YAP is critical to inflammation, endothelial-mesenchymal transition and subretinal fibrosis in experimental choroidal neovascularization

Abstract

Subretinal fibrosis causes local damage to the retina and irreversible vision loss, as the final stage of neovascular age-related macular degeneration (nAMD). More recently, the endothelial-to-mesenchymal transition (EndoMT) has been considered one of the most significant sources of myofibroblasts in subretinal fibrosis, though the underpinning molecular mechanisms remain unclear. In this study, a series of experiments were performed to test the hypothesis that Yes-associated protein (YAP) may be involved in EndoMT and subretinal fibrosis. We demonstrated that transforming growth factor (TGF)-β2 stimulation induces YAP dephosphorylation (activated) and nuclear transcription in human umbilical vein endothelial cells (HUVECs) by increasing reactive oxygen species (ROS) levels. Moreover, TGF-β2-mediated EndoMT and proinflammatory cytokine production in HUVECs were reduced by ROS clearance or YAP knockdown.
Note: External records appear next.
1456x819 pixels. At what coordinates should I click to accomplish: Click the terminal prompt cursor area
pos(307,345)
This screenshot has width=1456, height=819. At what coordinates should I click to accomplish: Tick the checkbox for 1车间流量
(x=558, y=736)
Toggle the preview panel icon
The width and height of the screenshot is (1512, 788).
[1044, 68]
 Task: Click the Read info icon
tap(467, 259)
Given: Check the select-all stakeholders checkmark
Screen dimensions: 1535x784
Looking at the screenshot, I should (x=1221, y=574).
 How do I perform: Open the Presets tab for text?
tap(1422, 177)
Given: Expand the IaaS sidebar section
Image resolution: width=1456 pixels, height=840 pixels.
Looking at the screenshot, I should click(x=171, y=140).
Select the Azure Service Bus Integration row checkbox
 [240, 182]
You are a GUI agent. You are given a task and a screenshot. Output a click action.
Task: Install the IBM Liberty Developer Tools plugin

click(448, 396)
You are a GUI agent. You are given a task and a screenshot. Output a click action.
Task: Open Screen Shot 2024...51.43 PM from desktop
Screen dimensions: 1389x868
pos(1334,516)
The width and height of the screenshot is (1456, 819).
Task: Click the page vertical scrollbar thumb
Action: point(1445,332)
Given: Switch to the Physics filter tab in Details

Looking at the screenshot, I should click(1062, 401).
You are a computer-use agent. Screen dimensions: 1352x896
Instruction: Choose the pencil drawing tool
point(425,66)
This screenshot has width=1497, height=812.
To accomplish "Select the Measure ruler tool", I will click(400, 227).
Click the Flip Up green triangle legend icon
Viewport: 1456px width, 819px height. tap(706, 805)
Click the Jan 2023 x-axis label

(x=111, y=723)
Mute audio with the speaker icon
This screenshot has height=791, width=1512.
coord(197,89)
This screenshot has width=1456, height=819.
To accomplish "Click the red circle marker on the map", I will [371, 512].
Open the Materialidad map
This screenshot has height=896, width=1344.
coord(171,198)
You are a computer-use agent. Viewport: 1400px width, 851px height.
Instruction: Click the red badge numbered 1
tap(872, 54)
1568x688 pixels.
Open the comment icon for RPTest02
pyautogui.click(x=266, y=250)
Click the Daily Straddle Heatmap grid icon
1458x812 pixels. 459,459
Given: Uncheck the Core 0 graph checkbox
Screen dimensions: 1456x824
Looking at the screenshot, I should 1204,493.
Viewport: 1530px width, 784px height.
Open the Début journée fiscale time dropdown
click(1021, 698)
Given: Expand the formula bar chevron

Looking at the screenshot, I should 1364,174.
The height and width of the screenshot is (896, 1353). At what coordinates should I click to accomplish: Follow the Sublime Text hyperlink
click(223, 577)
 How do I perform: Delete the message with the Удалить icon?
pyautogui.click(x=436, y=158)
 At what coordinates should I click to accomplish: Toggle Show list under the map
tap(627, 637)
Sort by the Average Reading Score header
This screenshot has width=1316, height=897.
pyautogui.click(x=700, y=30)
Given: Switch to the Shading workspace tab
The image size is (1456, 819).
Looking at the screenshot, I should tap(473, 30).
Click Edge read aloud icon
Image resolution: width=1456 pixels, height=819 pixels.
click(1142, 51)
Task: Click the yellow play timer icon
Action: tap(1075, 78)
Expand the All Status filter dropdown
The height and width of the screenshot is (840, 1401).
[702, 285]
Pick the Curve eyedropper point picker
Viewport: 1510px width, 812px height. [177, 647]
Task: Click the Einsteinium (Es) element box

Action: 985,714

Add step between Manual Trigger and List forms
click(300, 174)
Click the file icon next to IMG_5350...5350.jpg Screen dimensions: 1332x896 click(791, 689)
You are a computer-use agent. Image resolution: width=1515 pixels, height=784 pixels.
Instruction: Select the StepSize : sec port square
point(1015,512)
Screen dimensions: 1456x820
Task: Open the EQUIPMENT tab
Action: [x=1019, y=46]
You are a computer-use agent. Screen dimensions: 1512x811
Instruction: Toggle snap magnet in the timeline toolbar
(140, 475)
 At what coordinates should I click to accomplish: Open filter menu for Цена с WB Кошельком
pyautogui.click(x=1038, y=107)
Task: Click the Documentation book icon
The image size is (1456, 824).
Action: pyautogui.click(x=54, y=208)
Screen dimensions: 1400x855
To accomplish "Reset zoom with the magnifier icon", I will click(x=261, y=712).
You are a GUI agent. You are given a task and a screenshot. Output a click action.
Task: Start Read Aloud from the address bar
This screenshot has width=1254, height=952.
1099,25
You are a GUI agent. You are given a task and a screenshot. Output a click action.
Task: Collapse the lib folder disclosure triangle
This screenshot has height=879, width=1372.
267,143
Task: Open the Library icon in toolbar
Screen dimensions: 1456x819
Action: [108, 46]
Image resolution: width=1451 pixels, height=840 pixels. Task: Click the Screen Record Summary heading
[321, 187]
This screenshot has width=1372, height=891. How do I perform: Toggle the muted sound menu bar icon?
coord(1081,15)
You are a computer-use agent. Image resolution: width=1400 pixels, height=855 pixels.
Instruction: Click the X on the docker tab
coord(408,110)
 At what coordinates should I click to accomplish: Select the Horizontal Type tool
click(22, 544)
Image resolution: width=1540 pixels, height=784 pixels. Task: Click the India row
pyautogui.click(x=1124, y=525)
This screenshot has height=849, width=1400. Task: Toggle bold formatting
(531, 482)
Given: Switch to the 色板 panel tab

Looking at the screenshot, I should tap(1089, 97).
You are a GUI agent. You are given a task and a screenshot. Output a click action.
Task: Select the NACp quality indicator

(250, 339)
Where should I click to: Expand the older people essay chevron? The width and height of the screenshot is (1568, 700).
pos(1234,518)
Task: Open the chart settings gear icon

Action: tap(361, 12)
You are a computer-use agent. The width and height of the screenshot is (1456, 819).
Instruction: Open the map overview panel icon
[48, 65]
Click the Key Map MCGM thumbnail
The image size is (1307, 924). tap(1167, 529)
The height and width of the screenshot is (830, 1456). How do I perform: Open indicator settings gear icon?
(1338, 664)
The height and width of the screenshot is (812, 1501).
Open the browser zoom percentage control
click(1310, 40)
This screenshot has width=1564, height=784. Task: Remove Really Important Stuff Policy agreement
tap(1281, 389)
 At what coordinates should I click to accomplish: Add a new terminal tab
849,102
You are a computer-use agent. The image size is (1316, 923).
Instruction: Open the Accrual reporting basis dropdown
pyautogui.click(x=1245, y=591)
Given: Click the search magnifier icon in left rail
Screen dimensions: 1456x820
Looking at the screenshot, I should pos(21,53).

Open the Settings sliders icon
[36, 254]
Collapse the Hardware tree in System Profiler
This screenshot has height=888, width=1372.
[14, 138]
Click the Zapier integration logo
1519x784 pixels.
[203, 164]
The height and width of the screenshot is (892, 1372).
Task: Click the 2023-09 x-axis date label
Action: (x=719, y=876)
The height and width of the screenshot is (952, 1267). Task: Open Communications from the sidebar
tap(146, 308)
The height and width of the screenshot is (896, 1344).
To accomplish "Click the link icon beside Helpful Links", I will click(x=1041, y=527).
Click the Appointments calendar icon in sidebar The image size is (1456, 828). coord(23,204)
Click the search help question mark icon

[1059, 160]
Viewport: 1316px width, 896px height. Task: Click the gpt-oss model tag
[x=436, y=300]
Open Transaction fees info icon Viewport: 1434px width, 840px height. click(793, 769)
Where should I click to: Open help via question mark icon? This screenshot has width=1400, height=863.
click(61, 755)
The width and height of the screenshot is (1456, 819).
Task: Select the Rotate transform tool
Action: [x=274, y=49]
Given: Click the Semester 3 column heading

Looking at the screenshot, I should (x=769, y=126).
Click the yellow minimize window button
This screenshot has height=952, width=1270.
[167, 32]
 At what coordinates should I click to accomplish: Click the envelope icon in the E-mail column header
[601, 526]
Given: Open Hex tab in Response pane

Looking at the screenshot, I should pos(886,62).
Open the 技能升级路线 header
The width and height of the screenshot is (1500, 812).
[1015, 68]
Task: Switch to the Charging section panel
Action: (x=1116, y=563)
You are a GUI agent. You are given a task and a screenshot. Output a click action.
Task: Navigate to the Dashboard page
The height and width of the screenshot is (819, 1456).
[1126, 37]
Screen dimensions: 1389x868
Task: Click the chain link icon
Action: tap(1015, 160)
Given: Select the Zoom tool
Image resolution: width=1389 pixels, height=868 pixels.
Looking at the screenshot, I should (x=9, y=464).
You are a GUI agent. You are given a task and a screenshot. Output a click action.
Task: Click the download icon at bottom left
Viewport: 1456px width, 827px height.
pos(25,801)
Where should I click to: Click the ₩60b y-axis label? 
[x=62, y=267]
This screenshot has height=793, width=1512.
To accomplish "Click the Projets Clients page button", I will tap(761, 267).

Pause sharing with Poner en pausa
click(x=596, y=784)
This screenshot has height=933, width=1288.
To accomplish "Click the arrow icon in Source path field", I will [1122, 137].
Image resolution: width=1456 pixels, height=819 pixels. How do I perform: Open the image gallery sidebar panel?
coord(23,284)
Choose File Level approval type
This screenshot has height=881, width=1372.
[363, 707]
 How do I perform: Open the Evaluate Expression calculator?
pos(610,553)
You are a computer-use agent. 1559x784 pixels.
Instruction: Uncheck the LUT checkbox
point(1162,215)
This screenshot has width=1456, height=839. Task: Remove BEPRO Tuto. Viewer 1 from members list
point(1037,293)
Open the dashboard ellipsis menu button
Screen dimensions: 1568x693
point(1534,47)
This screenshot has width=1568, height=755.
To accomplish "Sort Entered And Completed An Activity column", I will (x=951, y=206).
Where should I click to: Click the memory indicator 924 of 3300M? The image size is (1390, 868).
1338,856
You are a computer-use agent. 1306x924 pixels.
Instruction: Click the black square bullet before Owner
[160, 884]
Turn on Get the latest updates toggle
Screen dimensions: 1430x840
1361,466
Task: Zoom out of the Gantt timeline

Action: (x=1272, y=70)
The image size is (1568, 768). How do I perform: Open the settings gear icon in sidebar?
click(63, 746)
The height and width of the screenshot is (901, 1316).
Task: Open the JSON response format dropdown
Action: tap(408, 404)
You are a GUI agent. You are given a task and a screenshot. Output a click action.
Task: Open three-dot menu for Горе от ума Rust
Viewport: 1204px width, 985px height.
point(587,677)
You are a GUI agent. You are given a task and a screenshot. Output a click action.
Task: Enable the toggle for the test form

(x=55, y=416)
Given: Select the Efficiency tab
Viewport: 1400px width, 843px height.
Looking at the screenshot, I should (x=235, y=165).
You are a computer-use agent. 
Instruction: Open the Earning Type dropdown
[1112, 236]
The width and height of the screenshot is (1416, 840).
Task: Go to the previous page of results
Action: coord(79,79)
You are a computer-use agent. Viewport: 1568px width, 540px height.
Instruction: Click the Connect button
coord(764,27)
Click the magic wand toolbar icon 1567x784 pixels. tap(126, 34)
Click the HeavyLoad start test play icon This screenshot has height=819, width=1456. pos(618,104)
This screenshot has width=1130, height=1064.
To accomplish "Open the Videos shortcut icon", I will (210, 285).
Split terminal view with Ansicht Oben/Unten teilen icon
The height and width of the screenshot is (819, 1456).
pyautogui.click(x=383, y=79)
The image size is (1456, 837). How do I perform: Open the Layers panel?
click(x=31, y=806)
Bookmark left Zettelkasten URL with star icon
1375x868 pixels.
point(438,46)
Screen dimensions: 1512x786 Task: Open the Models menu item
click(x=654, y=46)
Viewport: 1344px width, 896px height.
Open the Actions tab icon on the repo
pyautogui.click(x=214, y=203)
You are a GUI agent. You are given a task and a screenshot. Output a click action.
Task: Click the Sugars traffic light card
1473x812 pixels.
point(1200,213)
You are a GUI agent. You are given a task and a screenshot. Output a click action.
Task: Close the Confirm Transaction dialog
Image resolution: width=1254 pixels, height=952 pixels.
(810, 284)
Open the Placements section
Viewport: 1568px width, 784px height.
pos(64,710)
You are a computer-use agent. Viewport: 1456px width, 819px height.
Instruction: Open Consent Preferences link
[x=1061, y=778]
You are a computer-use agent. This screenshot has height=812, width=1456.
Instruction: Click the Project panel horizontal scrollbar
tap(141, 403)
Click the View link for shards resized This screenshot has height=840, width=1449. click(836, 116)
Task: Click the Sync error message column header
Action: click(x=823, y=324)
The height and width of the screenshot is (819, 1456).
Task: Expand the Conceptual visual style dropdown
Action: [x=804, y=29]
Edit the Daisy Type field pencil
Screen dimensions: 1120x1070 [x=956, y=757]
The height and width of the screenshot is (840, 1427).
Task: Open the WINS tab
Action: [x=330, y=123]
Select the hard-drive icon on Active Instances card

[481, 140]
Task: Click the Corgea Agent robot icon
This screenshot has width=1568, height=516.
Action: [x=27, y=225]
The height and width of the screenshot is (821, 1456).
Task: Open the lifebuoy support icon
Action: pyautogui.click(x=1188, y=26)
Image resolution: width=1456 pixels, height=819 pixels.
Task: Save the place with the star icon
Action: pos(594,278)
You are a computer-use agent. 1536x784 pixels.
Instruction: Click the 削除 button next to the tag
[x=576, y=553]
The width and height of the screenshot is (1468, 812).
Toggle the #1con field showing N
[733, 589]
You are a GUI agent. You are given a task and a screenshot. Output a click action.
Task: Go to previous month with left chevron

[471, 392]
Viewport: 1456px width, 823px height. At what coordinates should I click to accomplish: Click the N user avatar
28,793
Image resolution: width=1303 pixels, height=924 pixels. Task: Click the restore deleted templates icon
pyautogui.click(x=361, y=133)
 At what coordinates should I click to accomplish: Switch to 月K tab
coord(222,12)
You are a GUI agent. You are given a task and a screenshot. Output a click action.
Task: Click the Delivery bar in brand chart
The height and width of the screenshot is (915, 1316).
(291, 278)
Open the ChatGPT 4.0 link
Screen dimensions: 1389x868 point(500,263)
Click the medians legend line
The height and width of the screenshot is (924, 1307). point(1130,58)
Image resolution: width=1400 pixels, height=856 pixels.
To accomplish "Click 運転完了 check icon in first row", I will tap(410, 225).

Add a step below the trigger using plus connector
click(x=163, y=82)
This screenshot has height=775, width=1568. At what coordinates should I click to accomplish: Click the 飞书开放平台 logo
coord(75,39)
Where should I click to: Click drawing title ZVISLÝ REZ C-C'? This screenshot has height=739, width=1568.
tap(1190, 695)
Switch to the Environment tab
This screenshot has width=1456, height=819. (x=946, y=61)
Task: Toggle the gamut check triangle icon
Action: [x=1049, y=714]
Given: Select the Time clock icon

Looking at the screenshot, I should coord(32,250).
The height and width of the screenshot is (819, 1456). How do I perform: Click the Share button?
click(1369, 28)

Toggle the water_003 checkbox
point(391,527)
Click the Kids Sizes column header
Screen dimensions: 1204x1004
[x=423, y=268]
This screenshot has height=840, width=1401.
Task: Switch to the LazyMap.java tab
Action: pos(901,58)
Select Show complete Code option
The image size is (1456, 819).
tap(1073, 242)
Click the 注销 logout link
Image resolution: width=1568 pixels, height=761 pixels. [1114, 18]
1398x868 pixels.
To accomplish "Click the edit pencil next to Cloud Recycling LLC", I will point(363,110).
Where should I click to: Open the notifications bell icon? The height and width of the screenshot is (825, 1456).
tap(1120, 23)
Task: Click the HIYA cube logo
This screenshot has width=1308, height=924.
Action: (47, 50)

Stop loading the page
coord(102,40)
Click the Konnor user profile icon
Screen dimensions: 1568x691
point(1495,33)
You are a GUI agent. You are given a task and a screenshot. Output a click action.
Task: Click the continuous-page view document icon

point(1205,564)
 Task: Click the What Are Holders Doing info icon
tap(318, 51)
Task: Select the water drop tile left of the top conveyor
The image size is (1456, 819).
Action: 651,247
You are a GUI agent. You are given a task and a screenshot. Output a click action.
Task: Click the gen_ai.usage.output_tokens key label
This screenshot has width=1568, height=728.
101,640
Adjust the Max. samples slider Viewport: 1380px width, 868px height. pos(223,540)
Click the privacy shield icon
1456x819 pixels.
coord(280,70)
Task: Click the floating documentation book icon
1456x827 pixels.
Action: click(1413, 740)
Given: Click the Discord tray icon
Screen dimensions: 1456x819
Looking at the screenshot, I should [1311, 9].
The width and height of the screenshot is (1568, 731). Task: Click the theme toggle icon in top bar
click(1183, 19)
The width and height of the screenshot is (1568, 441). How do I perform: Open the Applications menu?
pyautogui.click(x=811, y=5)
Furthermore, the severity of subretinal fibrosis was markedly relieved by intravitreal administration of a small interfering RNA targeting YAP in the mouse laser-induced choroidal neovascularization (CNV) model. Our findings provide novel insights into a previously unknown effect of YAP on the EndoMT process and reveal YAP as a potential target for suppressing CNV-related subretinal fibrosis and protect vision.